WHAT THIS TASK INVOLVES:
Below are some entries; state how many of their lines include the word "agent" and give no more than that number.
--- DATASET EXCERPTS ---
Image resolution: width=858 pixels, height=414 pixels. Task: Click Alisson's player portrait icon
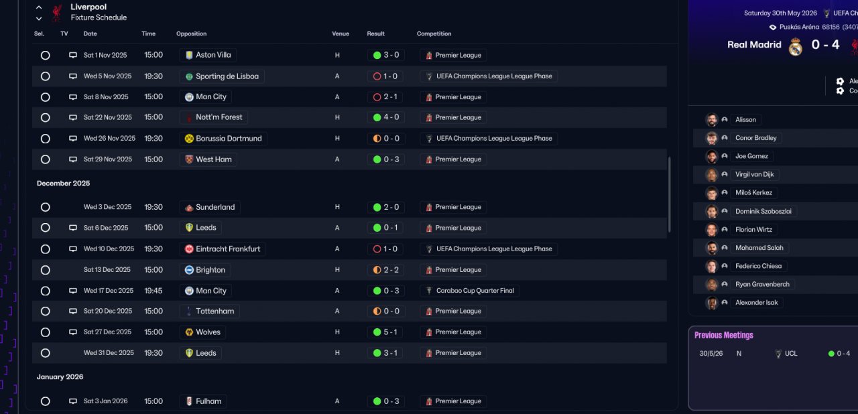pyautogui.click(x=711, y=120)
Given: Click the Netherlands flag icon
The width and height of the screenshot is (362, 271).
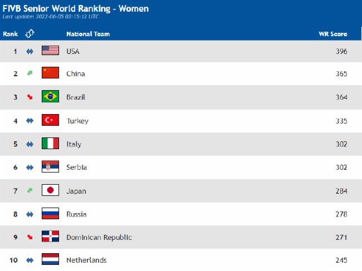Looking at the screenshot, I should click(50, 259).
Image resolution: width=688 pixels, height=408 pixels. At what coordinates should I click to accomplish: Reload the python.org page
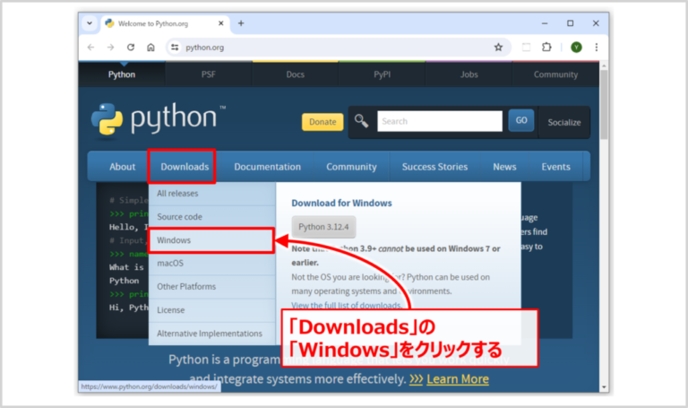(131, 48)
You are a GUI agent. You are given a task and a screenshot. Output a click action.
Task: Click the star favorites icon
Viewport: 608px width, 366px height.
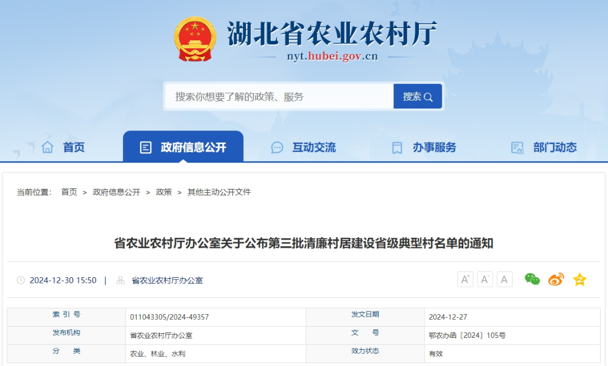[x=579, y=279]
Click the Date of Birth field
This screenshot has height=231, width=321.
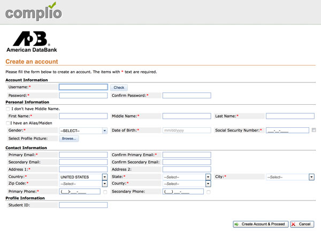click(x=186, y=130)
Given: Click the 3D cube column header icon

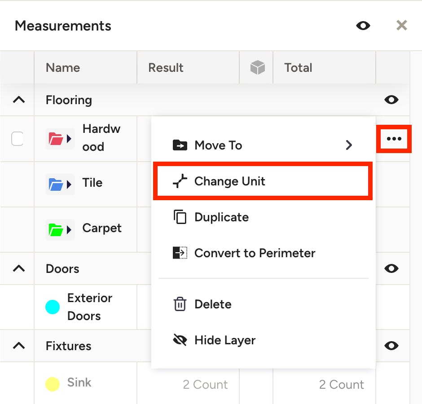Looking at the screenshot, I should (257, 67).
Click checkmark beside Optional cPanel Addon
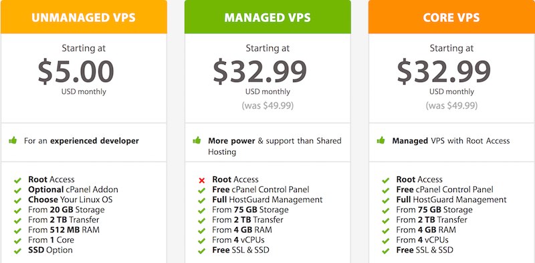Screen dimensions: 535x263 click(17, 190)
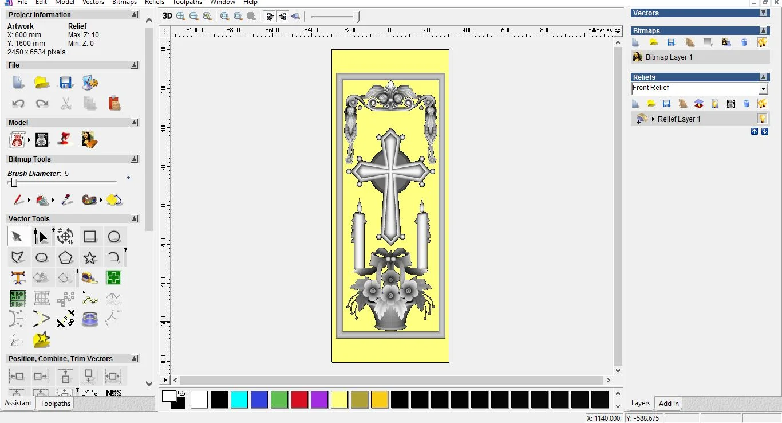The width and height of the screenshot is (782, 423).
Task: Select the Create Star vector tool
Action: [x=90, y=257]
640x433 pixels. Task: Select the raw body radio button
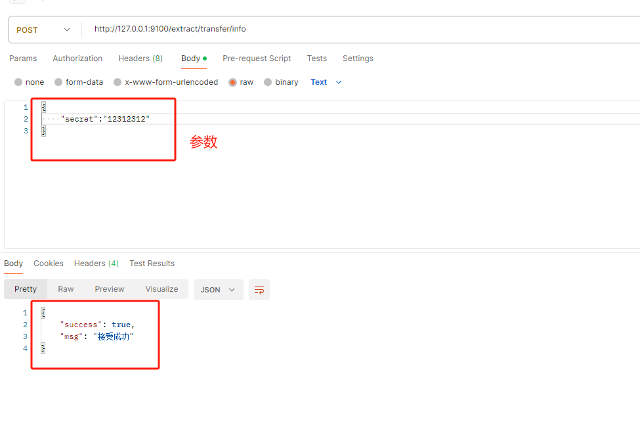[232, 82]
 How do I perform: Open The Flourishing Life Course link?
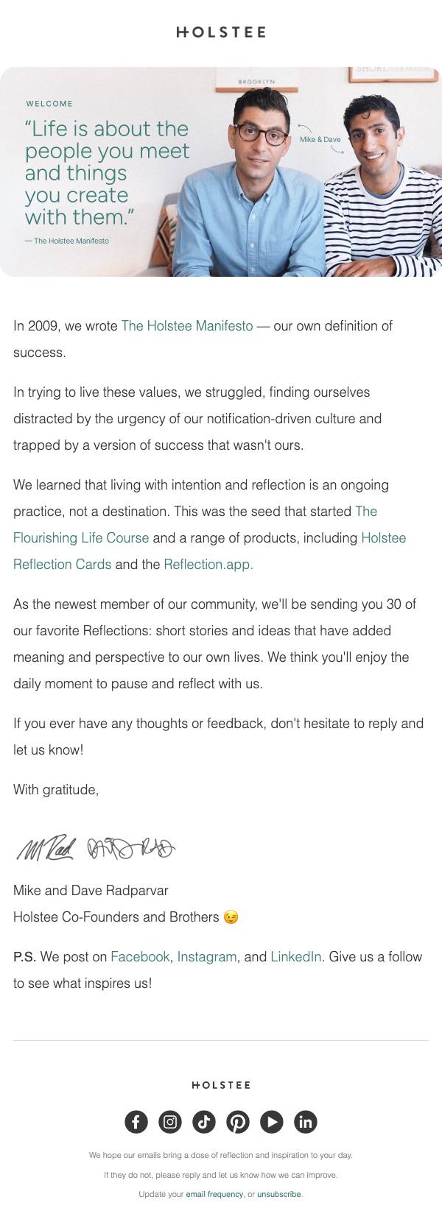[x=195, y=524]
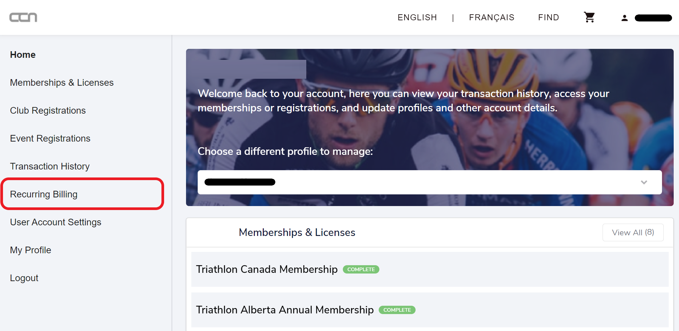Open Club Registrations page
679x331 pixels.
pyautogui.click(x=48, y=110)
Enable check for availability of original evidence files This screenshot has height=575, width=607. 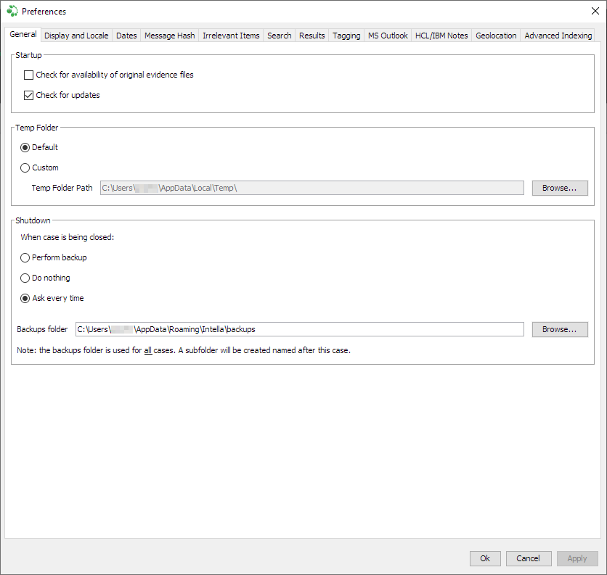pyautogui.click(x=29, y=75)
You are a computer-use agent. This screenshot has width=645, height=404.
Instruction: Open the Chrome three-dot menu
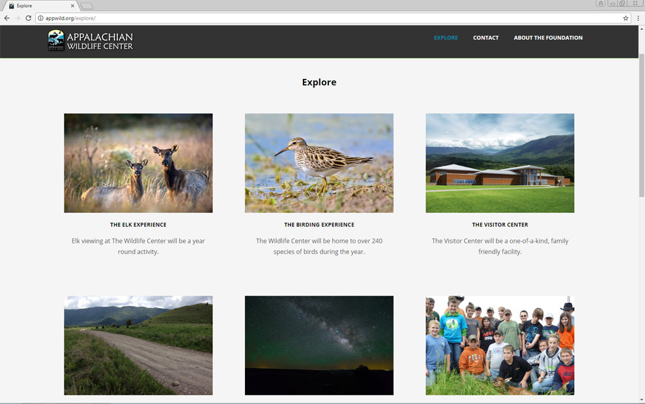638,18
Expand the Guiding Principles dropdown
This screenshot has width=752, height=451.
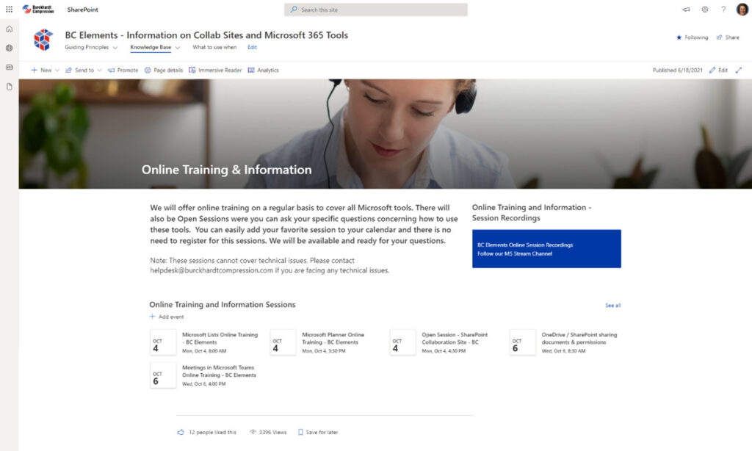(91, 48)
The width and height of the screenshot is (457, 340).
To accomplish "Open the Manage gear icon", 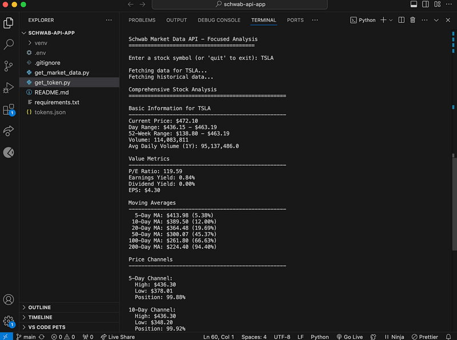I will [9, 321].
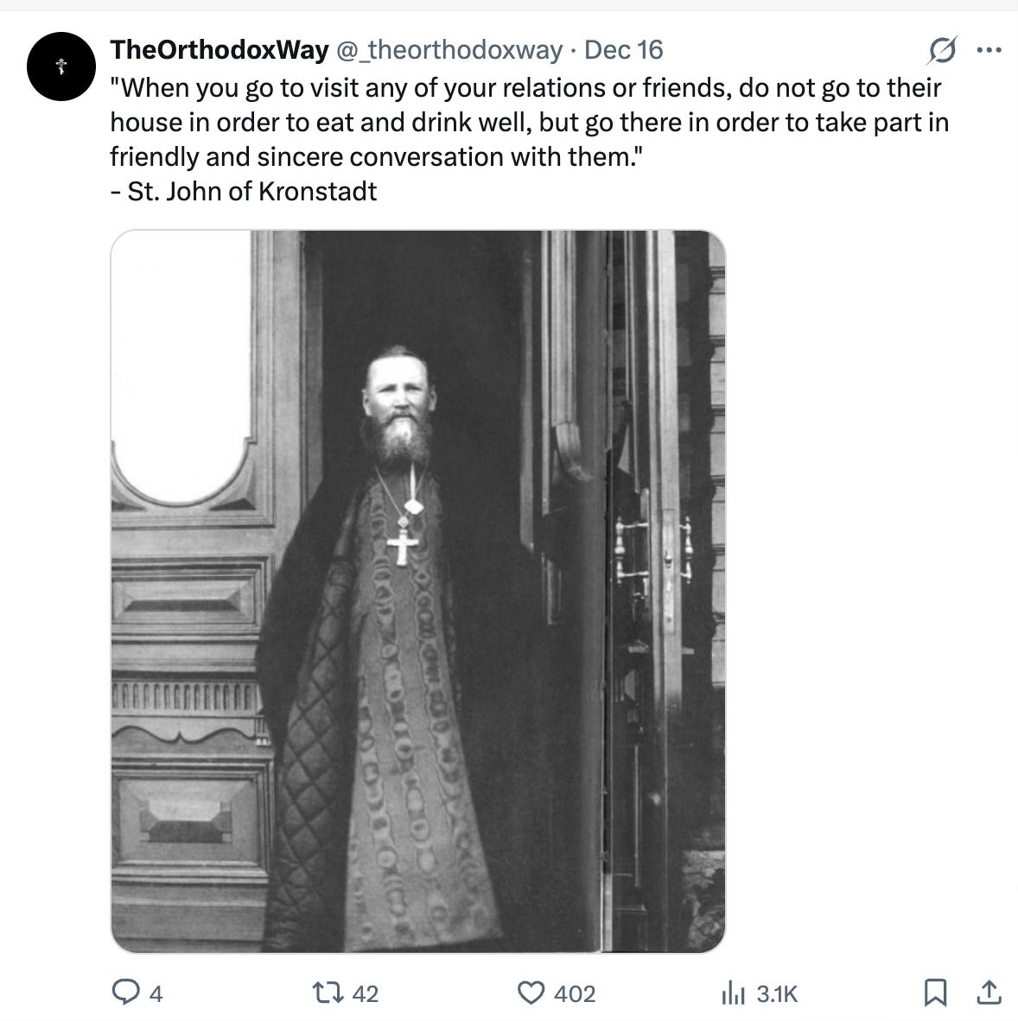Click the 3.1K views count
The width and height of the screenshot is (1018, 1021).
(777, 993)
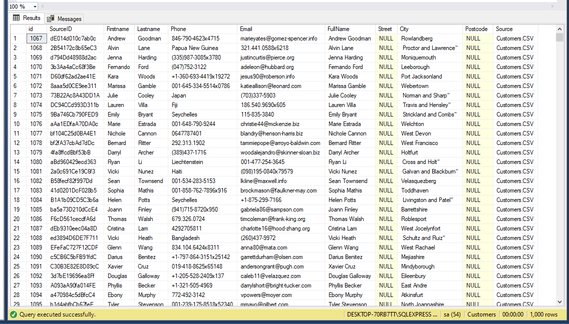Image resolution: width=569 pixels, height=324 pixels.
Task: Switch to the Messages tab
Action: pos(64,19)
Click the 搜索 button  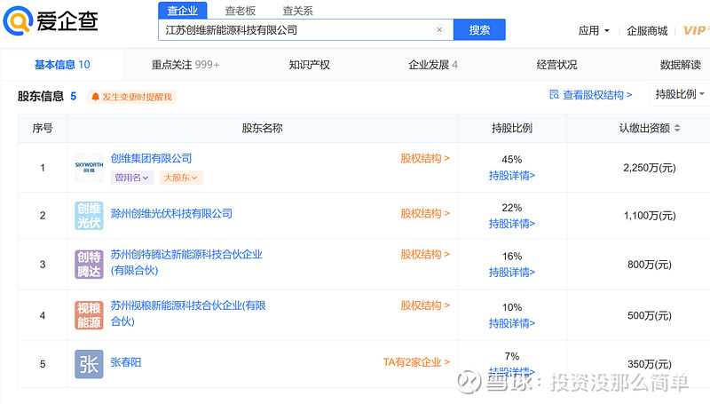point(479,30)
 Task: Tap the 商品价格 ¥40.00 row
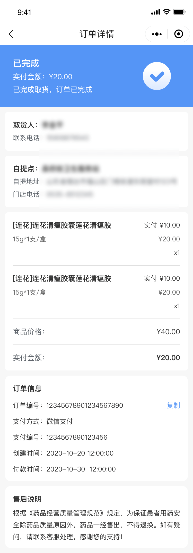coord(97,332)
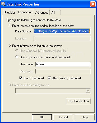Expand the initial catalog dropdown arrow
Screen dimensions: 97x123
tap(88, 91)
---
ANSWER TO THIS EXERCISE:
2